Sono anche state coinvolte delle aziende, come Verde Profilo, Ka We, Meg e Spinitalia. Per il prodotto finale sono in corso contatti con produttori di detersivi sostenibili e noti marchi di produzione di lavastoviglie, interessati all’aspetto del recupero dell’acqua.

Lo stato di realizzazione del brevetto

Al momento siamo allo stadio sperimentale di un prototipo funzionante, quindi non è ancora disponibile per i consumatori.

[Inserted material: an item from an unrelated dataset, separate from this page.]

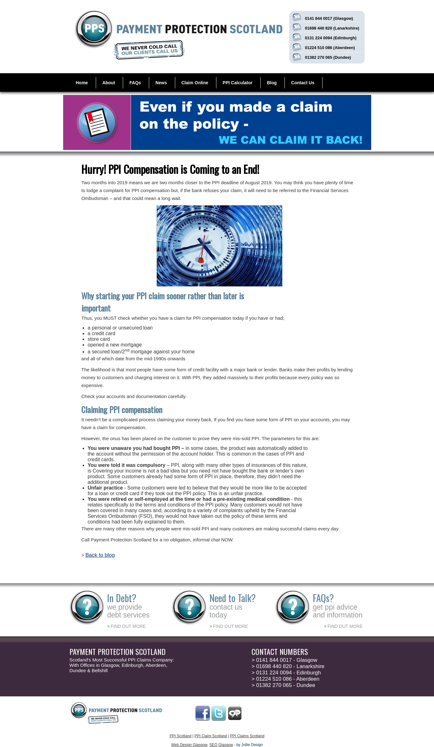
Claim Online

Uno degli scopi della ricerca scientifica è quello di produrre risultati che abbiano un impatto sulla società. Tali risultati costituiscono il patrimonio di proprietà intellettuale del nostro Ateneo e possono essere tutelati con i brevetti. Il brevetto è il diritto di produrre, usare e commercializzare in esclusiva un’invenzione – una nuova idea che ha un’applicazione industriale – per un massimo di 20 anni.
Al Politecnico di Milano ci sono ogni anno più o meno 200 tecnologie che aspirano a diventare brevetti: circa la metà di loro arriva al traguardo, ovvero al brevetto. Di tutte queste tecnologie si occupa il Technology Transfer Office (TTO), la cui missione principale è quella di supportare ricercatori, studenti e personale docente nel trasferire le conoscenze scientifiche dal laboratorio al mercato.
Noi di Frontiere abbiamo pensato a una rubrica mensile per capire come nascono e come si sviluppano le idee migliori che ogni anno popolano i banchi e i laboratori del Politecnico. E, soprattutto, come potrebbero influenzare il nostro futuro.